§ **Exercises**:
1. In the movie review, what does the film give the ACLU while it plots Grace's downfall?
2. Carry on the movie review from the point where it stops.

[Excerpt provided — start]

And I think the movie buys into its own mojo — it seriously believes atheists would go that route. One of the characters outright says that atheists are devoid of hope, as evidenced by Brooke’s parents callously donating their late son’s belongings and telling Brooke to get over it only a few weeks after the death. Make no mistake, this has gone from black and white morality to claiming there’s a war on Christianity, with a deluge of war analogies from Christians and the clergy to one of the most hideous character assassinations of a group in modern cinema. At the protests, all the Christians are silent and peaceful while the atheists are loud and aggressive with spit flying from their mouths as they spew clear hatred. The ACLU is even given villainous music to underscore them as they plot Grace’s downfall. Oh, but Grace’s lawyer isn’t of faith and he’s perfectly civil, so that makes it all okay! I shouldn’t have to point this out, but tokenism does not progress make.

This is not a Christian movie. The ethics of the Bible and Jesus’ teachings are nowhere to be found here. This is fearmongering, pure and simple. It is meant to instill the fear that the rest of America wants to take away your faith and exterminate Christianity once and for all. The first film could be seen as goofy and insane to some, but there’s a very real chance that a young child could see this and think this is how the world actually works. It’s disgraceful to the human race at large and insulting to the Christians who have to work extra hard because of the terrible reputation movies like these give them.

[Excerpt provided — finish]
[Source information — start]

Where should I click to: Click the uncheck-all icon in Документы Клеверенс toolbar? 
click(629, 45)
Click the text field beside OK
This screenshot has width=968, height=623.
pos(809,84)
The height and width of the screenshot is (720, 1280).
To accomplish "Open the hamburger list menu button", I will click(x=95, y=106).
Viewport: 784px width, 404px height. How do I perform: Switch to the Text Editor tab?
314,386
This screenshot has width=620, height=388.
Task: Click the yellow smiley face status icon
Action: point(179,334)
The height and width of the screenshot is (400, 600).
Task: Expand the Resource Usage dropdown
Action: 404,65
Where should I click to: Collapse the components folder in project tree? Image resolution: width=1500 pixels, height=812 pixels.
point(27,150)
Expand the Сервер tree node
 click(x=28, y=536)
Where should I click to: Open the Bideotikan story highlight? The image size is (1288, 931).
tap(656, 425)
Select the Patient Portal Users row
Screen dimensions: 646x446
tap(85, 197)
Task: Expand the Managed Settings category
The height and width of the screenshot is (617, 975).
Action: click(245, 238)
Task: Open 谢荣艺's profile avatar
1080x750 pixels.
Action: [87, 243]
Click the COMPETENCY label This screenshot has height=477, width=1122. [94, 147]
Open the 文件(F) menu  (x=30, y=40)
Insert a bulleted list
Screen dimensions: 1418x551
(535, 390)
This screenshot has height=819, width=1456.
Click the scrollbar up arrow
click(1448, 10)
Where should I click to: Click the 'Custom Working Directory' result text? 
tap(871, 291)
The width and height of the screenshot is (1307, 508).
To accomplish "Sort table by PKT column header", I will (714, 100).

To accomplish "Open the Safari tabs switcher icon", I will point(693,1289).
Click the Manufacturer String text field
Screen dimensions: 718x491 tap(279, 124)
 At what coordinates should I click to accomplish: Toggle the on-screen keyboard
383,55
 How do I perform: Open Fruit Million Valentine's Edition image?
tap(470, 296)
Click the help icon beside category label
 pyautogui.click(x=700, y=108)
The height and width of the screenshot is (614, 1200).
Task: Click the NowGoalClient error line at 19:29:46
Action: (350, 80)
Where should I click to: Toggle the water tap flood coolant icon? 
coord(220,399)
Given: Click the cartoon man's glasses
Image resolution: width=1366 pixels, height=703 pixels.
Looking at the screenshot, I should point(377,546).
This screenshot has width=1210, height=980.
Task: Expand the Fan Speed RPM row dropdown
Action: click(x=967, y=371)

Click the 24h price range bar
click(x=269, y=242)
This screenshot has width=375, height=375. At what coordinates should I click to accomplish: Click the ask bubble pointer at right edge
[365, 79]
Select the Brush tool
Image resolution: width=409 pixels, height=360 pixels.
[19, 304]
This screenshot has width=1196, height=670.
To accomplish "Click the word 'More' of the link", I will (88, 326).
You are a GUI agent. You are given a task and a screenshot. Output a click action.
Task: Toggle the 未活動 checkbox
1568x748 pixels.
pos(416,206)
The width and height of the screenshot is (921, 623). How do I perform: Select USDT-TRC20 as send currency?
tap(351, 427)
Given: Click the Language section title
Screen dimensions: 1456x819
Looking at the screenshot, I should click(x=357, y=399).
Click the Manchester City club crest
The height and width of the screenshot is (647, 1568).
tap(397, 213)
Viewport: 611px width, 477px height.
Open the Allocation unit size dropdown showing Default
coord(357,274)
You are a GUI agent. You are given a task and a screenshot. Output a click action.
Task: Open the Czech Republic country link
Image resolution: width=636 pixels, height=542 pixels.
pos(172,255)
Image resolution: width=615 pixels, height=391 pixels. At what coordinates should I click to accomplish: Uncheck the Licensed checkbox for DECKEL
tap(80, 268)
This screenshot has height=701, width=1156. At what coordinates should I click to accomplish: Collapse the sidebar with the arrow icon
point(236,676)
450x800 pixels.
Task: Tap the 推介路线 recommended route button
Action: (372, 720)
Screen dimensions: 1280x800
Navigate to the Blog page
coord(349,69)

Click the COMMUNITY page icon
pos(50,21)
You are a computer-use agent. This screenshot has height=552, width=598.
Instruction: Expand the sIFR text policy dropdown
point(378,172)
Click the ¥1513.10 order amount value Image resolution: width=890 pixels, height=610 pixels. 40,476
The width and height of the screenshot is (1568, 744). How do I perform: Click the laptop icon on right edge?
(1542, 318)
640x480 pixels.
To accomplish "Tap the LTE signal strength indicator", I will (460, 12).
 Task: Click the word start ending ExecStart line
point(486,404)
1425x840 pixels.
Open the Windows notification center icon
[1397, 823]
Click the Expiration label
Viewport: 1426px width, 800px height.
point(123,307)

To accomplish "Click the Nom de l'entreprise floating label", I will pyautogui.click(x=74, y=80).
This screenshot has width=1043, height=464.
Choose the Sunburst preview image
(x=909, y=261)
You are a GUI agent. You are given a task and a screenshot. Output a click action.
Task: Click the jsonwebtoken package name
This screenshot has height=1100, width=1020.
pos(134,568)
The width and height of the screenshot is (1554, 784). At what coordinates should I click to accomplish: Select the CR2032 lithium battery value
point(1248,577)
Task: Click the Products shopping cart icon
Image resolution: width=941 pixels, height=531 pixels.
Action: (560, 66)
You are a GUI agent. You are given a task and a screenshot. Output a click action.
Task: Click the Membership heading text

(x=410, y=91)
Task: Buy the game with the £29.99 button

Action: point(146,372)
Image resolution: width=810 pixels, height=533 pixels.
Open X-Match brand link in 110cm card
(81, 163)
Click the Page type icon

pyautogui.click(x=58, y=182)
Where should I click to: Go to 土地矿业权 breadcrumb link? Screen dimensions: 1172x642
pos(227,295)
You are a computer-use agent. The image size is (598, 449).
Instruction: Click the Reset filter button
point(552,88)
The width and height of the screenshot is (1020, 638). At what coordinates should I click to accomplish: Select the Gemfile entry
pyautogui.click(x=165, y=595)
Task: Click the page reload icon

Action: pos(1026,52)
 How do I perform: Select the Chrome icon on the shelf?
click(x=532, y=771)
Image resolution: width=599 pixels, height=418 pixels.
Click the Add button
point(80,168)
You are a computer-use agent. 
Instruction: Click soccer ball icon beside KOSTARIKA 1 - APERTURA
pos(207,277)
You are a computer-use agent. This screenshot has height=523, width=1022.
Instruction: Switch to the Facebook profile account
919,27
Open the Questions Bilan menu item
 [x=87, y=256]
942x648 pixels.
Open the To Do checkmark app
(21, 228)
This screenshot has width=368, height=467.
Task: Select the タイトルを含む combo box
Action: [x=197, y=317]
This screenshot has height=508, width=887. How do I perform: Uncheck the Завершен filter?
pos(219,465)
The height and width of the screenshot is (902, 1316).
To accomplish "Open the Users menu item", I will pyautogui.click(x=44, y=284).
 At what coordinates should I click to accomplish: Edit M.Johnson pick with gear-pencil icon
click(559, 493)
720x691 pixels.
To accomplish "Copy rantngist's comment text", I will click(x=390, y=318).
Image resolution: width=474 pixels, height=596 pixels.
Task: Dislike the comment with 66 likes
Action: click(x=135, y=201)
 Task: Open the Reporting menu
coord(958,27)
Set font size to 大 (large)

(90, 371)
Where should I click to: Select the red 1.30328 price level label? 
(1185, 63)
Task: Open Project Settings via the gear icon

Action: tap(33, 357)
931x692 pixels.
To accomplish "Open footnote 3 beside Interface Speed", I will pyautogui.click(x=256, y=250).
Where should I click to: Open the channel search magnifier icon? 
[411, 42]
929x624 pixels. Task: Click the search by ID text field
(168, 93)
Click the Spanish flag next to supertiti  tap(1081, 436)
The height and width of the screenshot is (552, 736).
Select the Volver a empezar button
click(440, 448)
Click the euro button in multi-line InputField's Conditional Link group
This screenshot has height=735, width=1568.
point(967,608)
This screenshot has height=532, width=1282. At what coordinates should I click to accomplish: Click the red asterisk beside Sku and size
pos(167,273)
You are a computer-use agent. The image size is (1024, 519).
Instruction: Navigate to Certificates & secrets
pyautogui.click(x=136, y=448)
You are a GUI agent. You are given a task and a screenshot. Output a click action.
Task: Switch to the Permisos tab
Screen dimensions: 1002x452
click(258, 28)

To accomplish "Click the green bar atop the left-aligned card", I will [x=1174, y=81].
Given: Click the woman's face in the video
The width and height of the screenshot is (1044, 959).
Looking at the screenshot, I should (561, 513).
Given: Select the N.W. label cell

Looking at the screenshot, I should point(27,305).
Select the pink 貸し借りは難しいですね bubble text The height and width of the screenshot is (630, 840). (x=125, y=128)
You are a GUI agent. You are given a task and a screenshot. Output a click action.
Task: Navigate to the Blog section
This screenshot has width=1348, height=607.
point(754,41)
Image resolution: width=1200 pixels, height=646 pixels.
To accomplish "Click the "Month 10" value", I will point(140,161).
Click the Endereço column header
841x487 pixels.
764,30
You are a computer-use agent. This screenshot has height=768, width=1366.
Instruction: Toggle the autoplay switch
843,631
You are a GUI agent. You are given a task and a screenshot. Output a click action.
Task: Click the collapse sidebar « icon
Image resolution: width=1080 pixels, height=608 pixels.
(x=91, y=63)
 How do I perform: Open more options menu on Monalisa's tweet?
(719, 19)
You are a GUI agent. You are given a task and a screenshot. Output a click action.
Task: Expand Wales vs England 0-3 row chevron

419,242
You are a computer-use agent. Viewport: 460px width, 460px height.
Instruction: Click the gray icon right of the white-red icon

[Source information — finish]

§ **Results of the tasks**:
1. Villainous music to underscore them.

2.
A wise master once said, “Fear leads to anger, anger leads to hate, hate leads to suffering.” This is the kind of movie that starts that chain, but luckily I can’t think of any Christian worth their salt who would actually enjoy this movie. If anything, I imagine they’d be irritated, insulted, and all around just bored. The movie’s terrible quality is the only thing that curbs my worry that some poor, hapless soul will buy into the fear this film is pushing and go on to firebomb a mosque. That, if nothing else, is a good silver lining in this toxic cloud.

Fun Tidbit: During the credits, the film lists numerous court cases similar to the ones in this movie (the first film did that too, but it wasn’t worth mentioning), but a closer examination reveals that a lot of them were blown out of proportion or unrelated to faith in general. If you really wanted to know how this movie would play out in real life, look up the case of Sireen Hashem — she was allegedly prohibited from mentioning Islam or the Middle East in her classroom and fired for showing a video involving Nobel Peace Prize winner Malala Yousafzei. She went on to sue the school district, rather than the other way around.